As hard as it may be for some people to imagine, there really is a segment of the market that doesn’t want high speed open internet from their service provider. They may only want email. Others may want email and specific popular messaging. Some may want access to Facebook. Rather than having to take a $25-30 open data package, shouldn’t the service provider be able to target market segments based on specific applications? Might this get more people to get introduced to mobile digital services?
The government has continuously focused on supply side incentives for its digital strategy, funding infrastructure and avoiding the issue of demand side incentives. Although I have written about the need for Canada to help with targeted programs for low income Canadians, it has been the private sector that has done the best job segmenting the market and finding ways to launch services to get more customers.

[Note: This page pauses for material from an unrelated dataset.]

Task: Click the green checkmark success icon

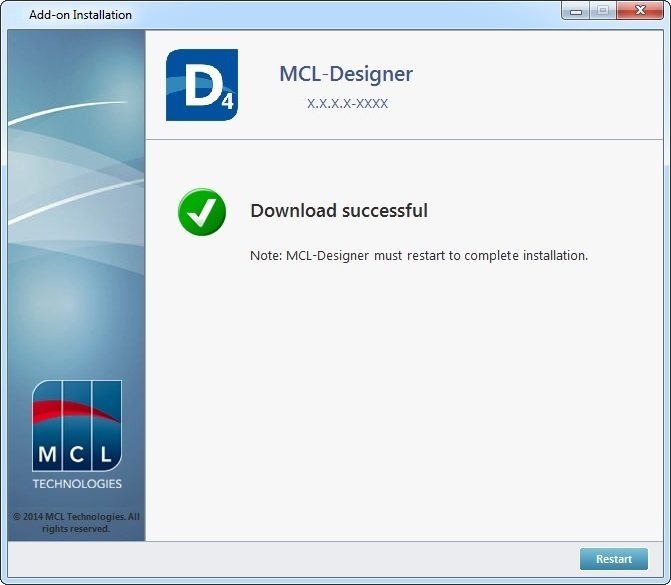Action: tap(202, 212)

It makes sense. It is self serving for the service providers to seek incremental growth. That is a good thing. Rather than discourage growth and investment, perhaps the focus of policy should be in encouraging that growth in targeted markets – such as services for disadvantaged Canadians or segments that have not yet gone on-line.
Arbitragers may want to have access to targeted service innovations; demanding equal access to the prices being offered for a different service. We have seen claims that some wireless carriers are taking advantage of their vertical integration, being affiliated with broadcasters or cable companies.
I might respond: “then switch suppliers”. Go across the street. The CRTC already made it easier to switch companies. If you don’t like the way your current company packages its bits and bytes, leave them.
I just don’t want to see central control of what flavours of services we can create through innovation, or examining the cost base for those services. If I wanted to add salty caramel truffles to my vanilla ice cream, it would cost a whole lot more than just getting the pre-mixed version. Should the dairy board be investigating why my ice cream shop charges the same price per scoop for truffle packed ice cream as it does for plain vanilla?
I doubt I would ever find tiger ice cream if my local shops needed to get bureaucratic approval.
The digital economy framework shouldn’t block service innovation and differentiation.